И сердце Иниола, сколь бы ни было к терпению способно,
В груди его взыграло, свет узрев надежды новой,
И поглядев вокруг и не увидев Энид,
(Она, своё услышав имя, удалилась)
Он пожилой своей супруге, нежности исполнен,
Сказал, держа её ладонь в своих ладонях:
«Девица, матушка, — столь нежное созданье,
И лучше всех её поймет та, что её носила.
Ступай же, отдохни, но перед этим
Ты с ней поговори и выясни, лежит ли её сердце к Князю».

Так говорил добросердечный Граф, она же,
С улыбкой головой кивнув, ушла к девице,
Что отойти ко сну уже почти была готова,
И прежде целовала в обе щеки,
И руки положив на плечи белые, обняла,
И все слова, что говорились в зале,
Пересказала, глаз с её лица не отрывая,
Пытаясь увидать, что у неё творится в сердце; только свет и тьма
Над полем в небе, сотрясаемом ветрами,
Так не сменяются друг с другом резко, как живая краска
Сменялась с бледностью в лице прекрасном Энид
От этих слов; и как весов клонится чаша,
Когда вес на ней крупинка за крупинкой умножает,
Так тихо голова ее к груди клонилась;
И взгляда не подняв и слова не промолвив,
Как полонянка удивления и страха от того, что услыхала.

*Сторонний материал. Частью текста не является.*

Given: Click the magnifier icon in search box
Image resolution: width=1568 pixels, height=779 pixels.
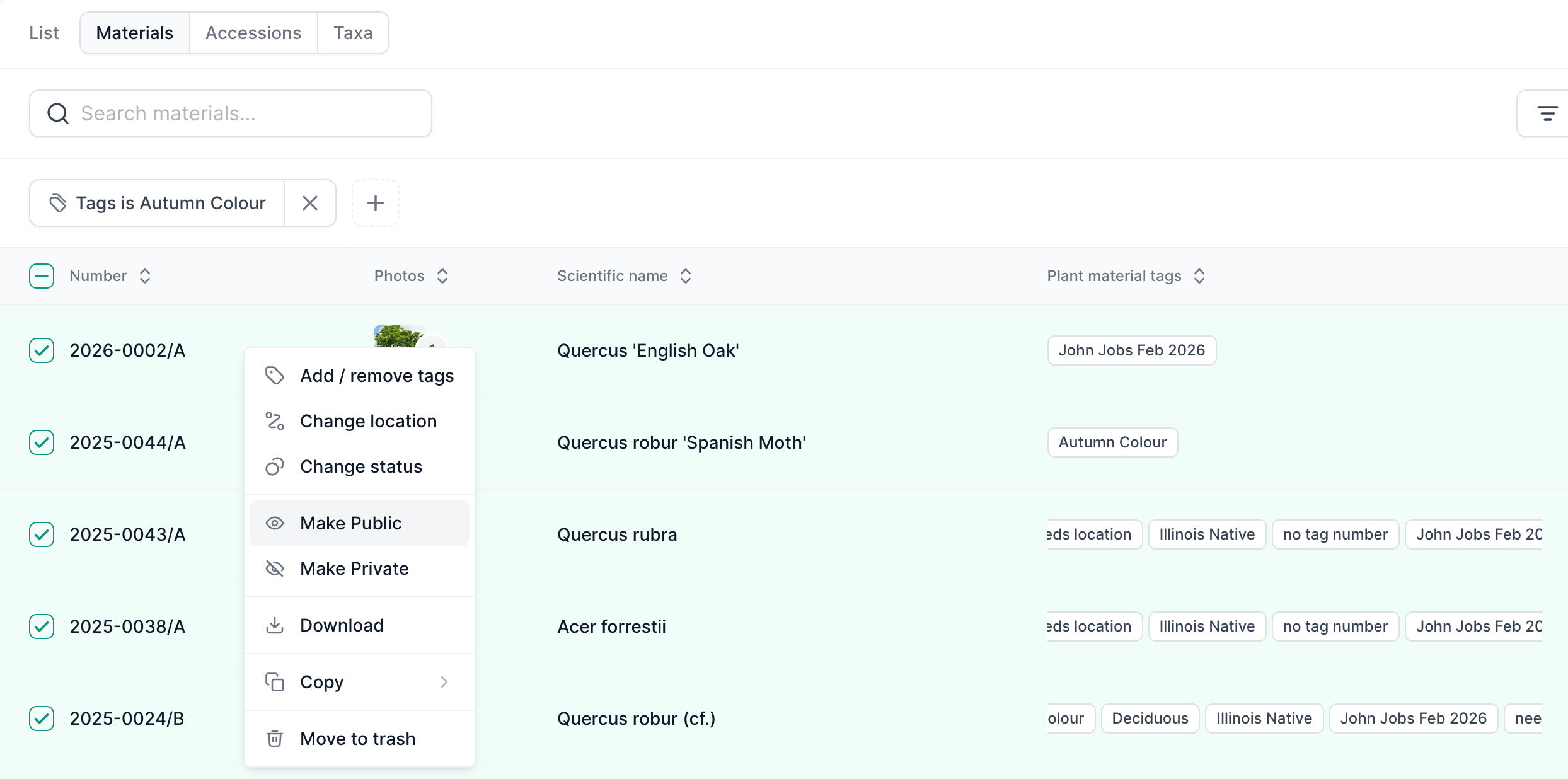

И так, не дав ответа, отошла ко сну,
Но сна не обрела, и не смогла прохлада ночи
В крови её унять волнение, и так она лежала,
И только о своей ничтожности все размышляла;
Когда безкровно-бледным утром солнце
Так рано показалось на востоке, Энид
Поднялась, вместе с ней и мать её, и об руку рука
Оне пошли на луг, где был турнир назначен
И ожидали там Герайнта с Иниолом.

И оба подошли, когда ж Герайнт увидел,
Что ждет она его уже на поле, ощутил,
Что, будь она наградой лишь телесной мощи,
Он, отдыха не зная, смог бы сдвинуть Идриса престол. Доспехи
Заржавленные Иниола облекали княжеские плечи,
Но княжья стать под ржавчиной сияла; и явились
И рыцари из разных стран, и с ними дамы, понемногу город
Весь оказался там, в ограде, замыкавшей поле схватки.

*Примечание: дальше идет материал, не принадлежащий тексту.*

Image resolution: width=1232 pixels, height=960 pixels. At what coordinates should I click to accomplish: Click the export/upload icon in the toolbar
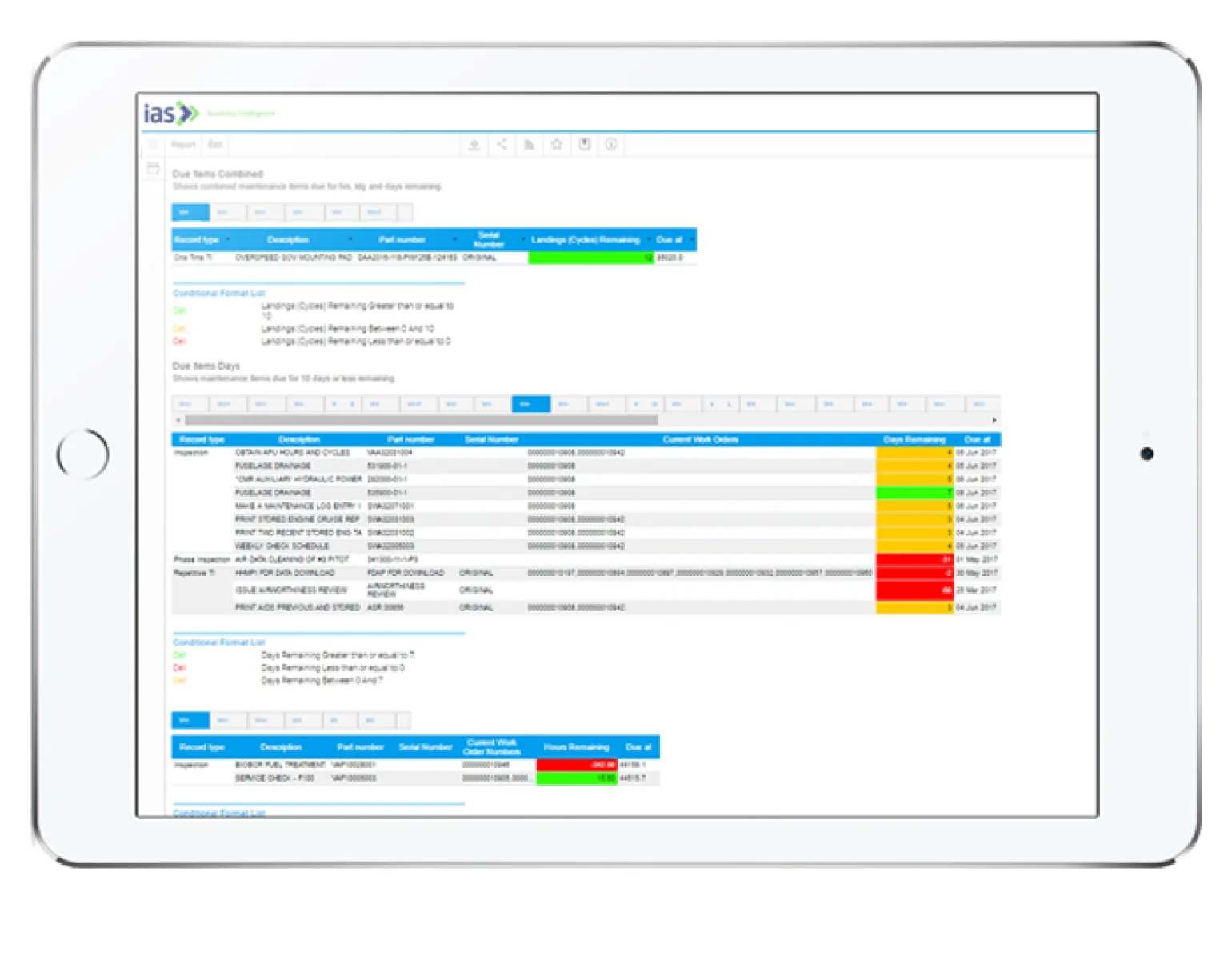point(474,145)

И козлы вбили в землю, и серебряную жердь
На козлы положили, золотого
Перепелятника на жердь ту посадили. И племянник Графа,
Когда труба сыграла, спутнице своей во всеуслышанье промолвил:
«Ступайте и возьмите, Вы, красой
Красавиц всех здесь превзошедшая, награду,
Которой добивался я для Вас два года кряду».

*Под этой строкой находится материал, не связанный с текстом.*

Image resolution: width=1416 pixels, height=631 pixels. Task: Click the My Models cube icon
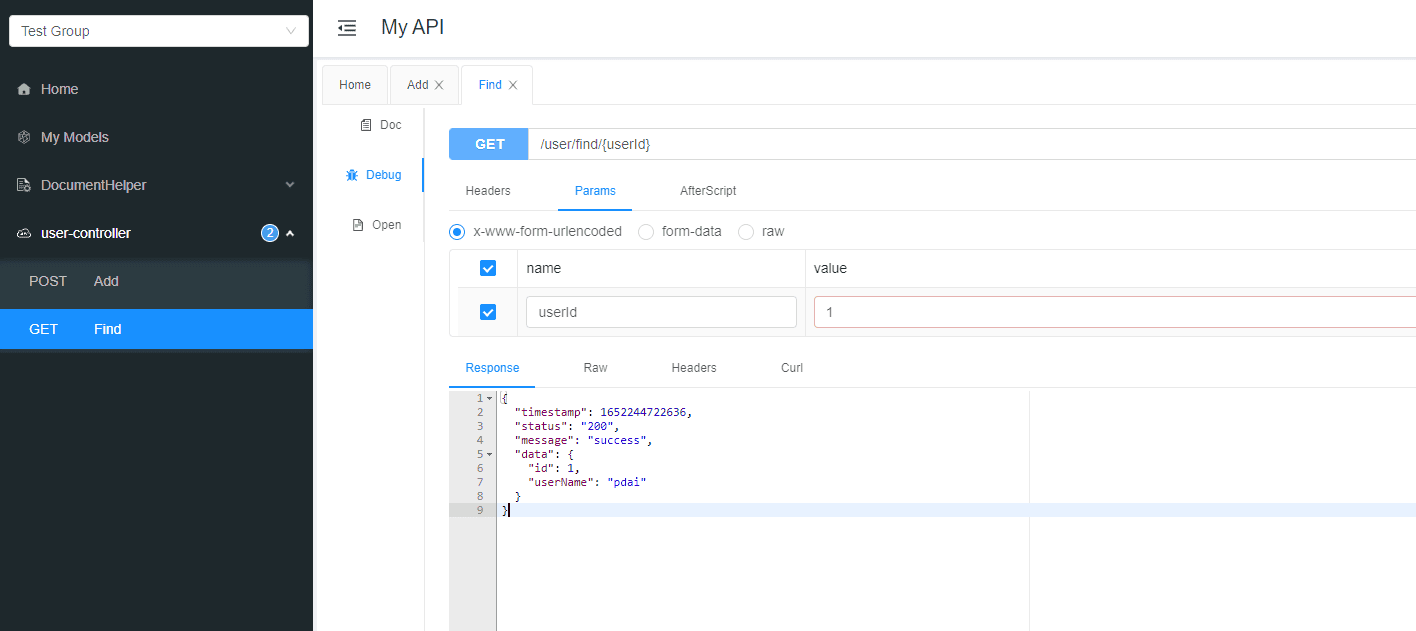(24, 137)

Но громко рек Герайнт: «Постойте.
Другая здесь её достойней». Рыцарь,
Отчасти удивлен, с презреньем, троекратно
Превосходившим удивленье, обернулся
И на четвёрку посмотрел, и всё лицо
Его вдруг вспыхнуло купальского костра краснее;
И возгоревшись страстью, крикнул он Герайнту:
«Тогда – в бой за неё!», ни слова больше; трижды
Они сходились и ломались трижды копья.
И оба, спешившись, бросались друг на друга
С такой нещадной силой нанося удары,
Что вся толпа дивилась, и не раз то там то здесь
От дальних доносились стен хлопки, как будто призрачных ладоней.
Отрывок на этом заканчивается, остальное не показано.